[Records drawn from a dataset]
::::::::

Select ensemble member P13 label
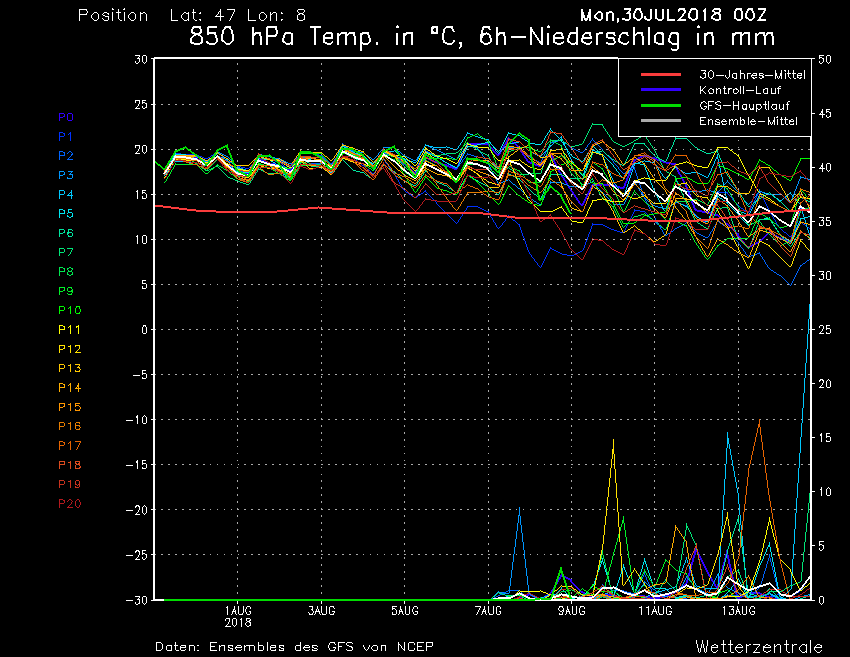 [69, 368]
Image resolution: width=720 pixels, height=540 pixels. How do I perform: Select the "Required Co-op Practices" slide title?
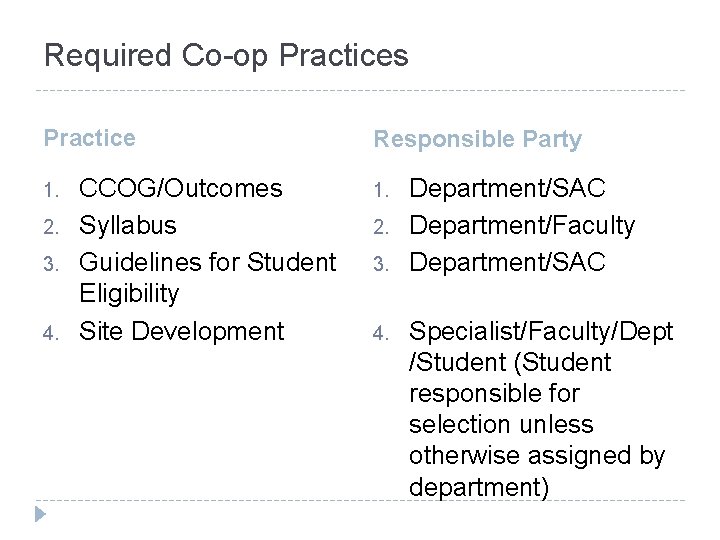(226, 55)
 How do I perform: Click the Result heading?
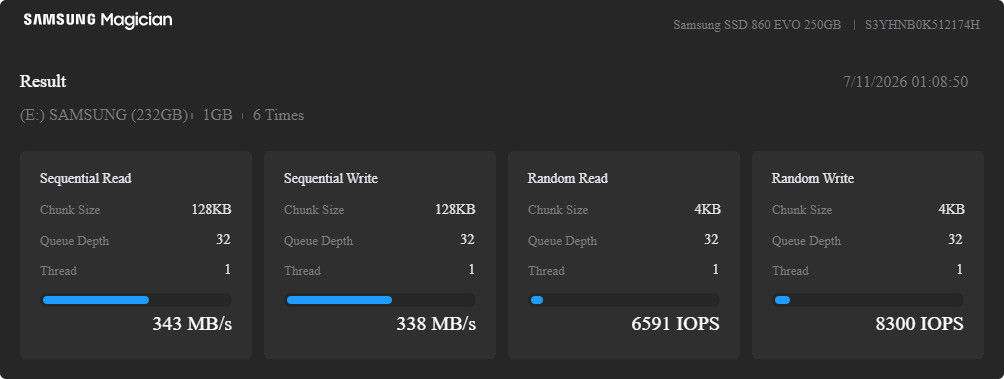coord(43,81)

::::::::

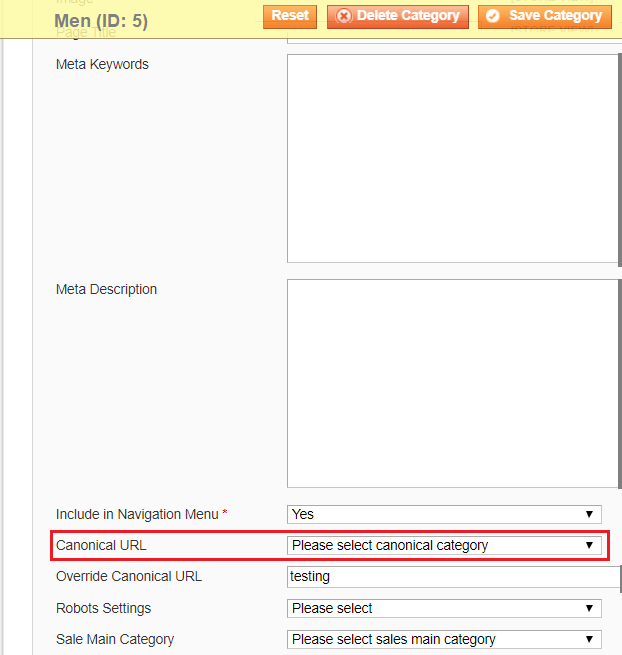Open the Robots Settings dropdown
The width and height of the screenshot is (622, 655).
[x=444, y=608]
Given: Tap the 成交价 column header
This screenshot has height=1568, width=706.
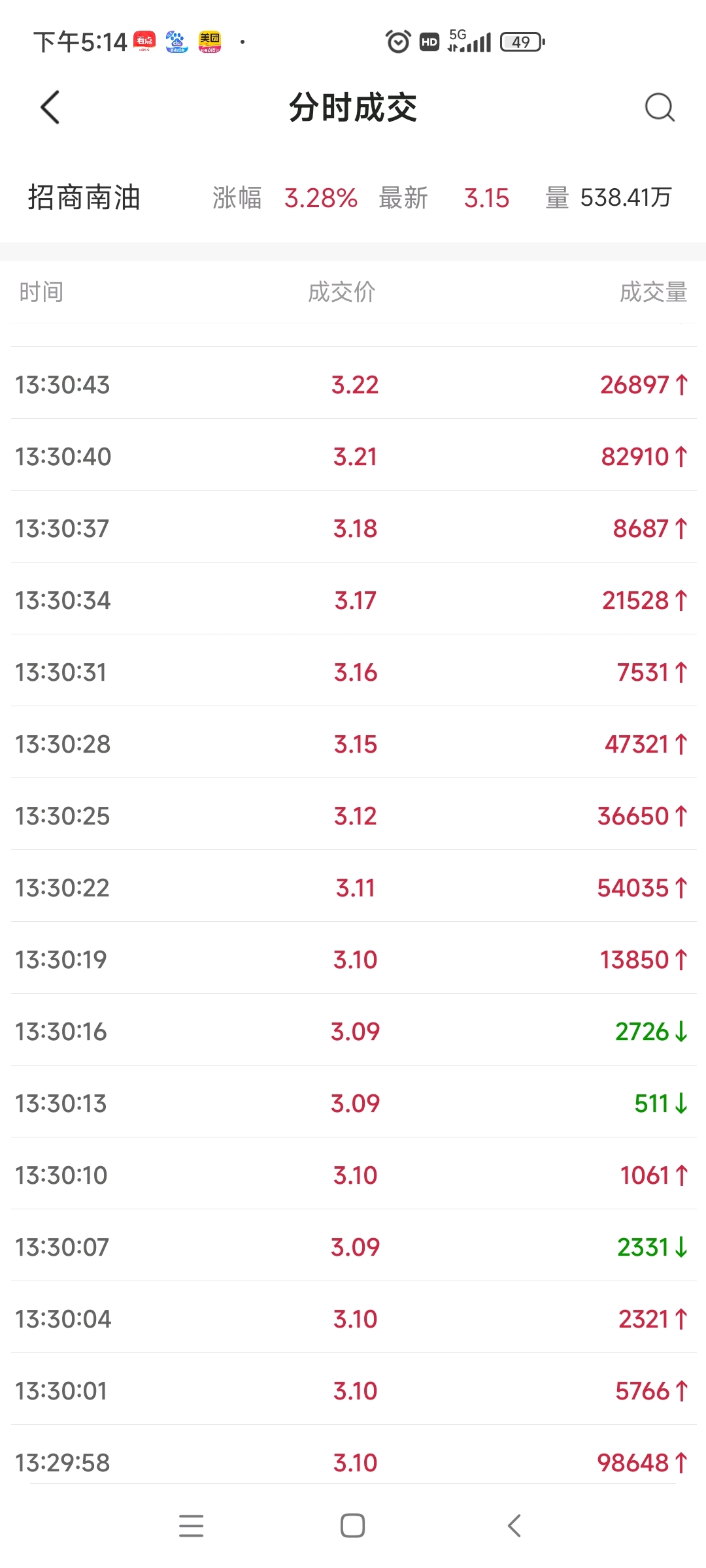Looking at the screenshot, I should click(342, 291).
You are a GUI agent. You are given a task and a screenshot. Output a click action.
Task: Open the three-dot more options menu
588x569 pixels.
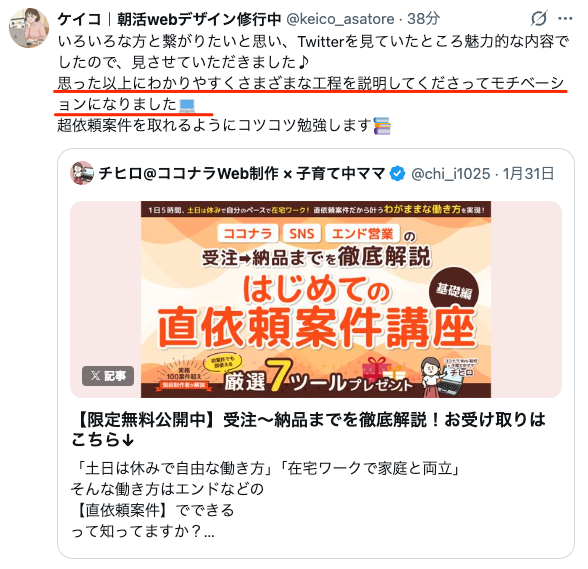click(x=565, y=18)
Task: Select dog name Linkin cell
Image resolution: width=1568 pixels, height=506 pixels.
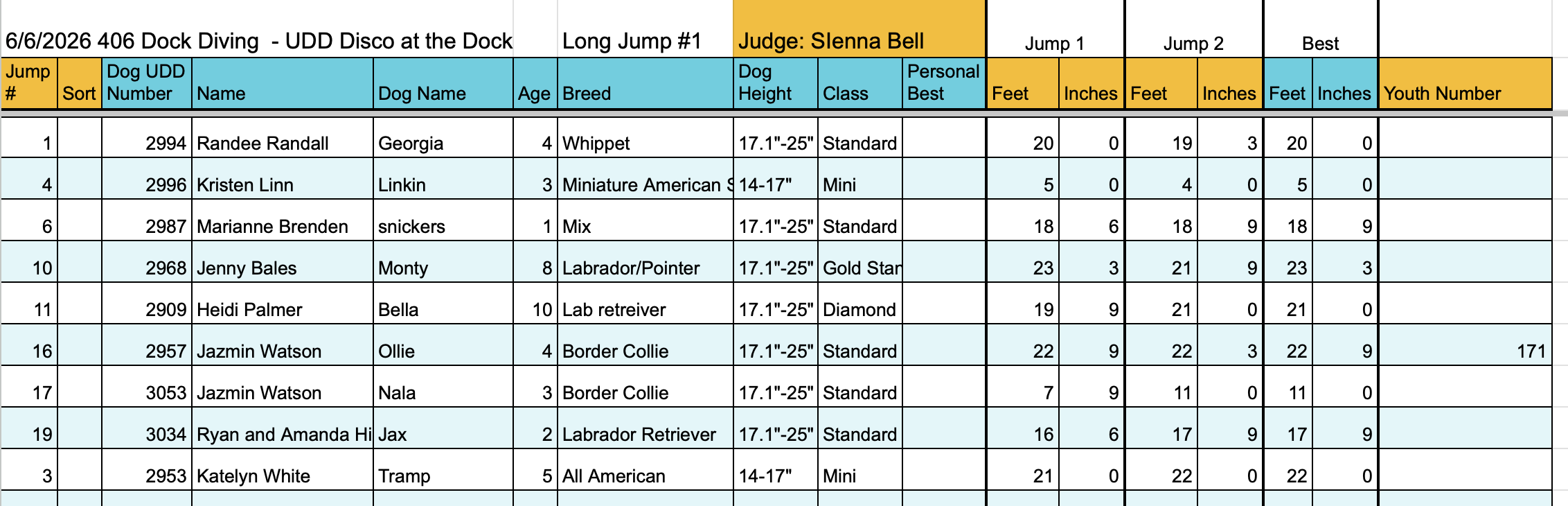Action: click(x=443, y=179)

::::::::

■ **Your instructions**
From the records above, copy only the lines running from the line containing "This screenshot has height=1568, width=706." to the line containing "Task: Select dog name Linkin cell", both ends included. Leave the pictures out.

■ **Response to the exercise**
This screenshot has height=1568, width=706.
Looking at the screenshot, I should click(342, 291).
You are a GUI agent. You are given a task and a screenshot. Output a click action.
Task: Open the three-dot more options menu
588x569 pixels.
click(x=565, y=18)
Task: Select dog name Linkin cell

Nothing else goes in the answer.